Unfortunately, there is not a binding standard for serial ports, particularly for COM3 and COM4.

Each interface card uses an interrupt request line to advise the interrupt controller that a character has been received. The controller then passes this information on to the CPU, which calls a service routine through the corresponding interrupt vector. XT systems have eight such interrupt lines available. AT systems have more than 16 available interrupt lines, some of which are usually occupied with other peripherals. The allocation of a new IRQ is no small matter and requires considerable technical expertise. Determining which IRQ is available and is not currently in use can usually be done by studying the configuration of all external devices and the technical documentation that accompanies your computer system. Typically IRQ's 0 and 1 are used for internal purposes (timer), 2 and 9 for network adapters, 5 and 7 for the printer, and 6 and 14 for floppies or hard disks.

Tip: As you will notice from the default setting in the Introduction to this chapter, it is possible for multiple ports to use the same IRQ (interrupt sharing).
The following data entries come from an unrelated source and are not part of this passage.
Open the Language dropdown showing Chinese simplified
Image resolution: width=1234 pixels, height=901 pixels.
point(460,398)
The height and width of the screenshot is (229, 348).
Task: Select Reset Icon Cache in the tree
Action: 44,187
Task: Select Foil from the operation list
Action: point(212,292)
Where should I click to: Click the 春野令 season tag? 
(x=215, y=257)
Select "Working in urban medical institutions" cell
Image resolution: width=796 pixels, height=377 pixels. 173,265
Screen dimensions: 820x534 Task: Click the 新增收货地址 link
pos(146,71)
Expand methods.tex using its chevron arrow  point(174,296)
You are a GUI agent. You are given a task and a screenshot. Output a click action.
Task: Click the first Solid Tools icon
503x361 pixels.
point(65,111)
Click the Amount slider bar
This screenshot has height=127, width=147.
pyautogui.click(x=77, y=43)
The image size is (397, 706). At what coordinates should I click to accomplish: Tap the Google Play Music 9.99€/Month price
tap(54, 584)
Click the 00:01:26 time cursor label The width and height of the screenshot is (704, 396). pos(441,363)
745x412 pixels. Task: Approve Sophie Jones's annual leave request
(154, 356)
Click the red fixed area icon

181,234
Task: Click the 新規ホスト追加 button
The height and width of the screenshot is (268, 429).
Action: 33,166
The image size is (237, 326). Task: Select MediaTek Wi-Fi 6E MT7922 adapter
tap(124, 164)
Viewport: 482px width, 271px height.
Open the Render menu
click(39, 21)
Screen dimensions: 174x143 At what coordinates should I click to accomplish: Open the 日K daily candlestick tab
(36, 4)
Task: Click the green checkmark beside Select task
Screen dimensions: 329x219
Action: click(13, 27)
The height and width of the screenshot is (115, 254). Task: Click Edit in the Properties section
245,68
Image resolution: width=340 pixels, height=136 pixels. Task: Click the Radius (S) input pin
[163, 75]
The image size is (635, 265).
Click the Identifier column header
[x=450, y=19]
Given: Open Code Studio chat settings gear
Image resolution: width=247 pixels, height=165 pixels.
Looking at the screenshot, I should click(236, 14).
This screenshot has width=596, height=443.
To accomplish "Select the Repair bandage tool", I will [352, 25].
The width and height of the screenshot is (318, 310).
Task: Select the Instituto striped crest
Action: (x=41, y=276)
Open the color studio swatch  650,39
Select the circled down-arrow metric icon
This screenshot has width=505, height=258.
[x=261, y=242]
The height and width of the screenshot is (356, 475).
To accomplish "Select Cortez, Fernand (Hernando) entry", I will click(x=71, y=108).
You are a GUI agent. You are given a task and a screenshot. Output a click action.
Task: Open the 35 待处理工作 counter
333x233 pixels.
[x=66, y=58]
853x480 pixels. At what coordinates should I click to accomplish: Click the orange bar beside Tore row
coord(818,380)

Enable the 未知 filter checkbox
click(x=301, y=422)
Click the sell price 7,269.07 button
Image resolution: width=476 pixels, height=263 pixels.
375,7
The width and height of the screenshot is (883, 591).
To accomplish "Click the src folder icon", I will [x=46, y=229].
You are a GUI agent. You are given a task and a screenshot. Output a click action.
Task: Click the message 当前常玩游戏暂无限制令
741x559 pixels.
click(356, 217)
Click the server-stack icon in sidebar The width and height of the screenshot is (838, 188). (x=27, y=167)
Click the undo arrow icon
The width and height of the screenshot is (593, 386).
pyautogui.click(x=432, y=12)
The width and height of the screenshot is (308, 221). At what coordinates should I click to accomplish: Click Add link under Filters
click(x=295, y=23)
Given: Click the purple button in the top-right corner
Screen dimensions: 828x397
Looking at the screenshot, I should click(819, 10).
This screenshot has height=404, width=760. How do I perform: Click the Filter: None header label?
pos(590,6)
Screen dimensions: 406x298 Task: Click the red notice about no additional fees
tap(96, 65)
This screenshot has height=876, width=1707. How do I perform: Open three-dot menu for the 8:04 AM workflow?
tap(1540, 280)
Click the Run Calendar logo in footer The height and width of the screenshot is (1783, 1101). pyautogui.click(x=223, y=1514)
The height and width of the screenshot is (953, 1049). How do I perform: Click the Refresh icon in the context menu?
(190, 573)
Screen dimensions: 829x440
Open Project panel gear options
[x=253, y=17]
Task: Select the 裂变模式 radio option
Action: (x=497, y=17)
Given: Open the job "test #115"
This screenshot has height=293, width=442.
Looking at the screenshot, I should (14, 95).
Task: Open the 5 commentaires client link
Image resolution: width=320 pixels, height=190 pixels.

While CA-Clipper Tools functions do support this process, standard port hardware usually does not. However, special multiple port cards for this purpose are offered by a variety of manufacturers.

■ Please notice that the base settings that CA-Clipper Tools

uses for COM1 to COM4 are described in the Introduction to this chapter.

■ com_SetIRQ() does not test to see if a port is actually

serving the selected IRQ.

■ A com_SFlush() to a closed port does not work.

■ It is not necessary to test for characters in the sending

buffer to carry out a com_SFlush().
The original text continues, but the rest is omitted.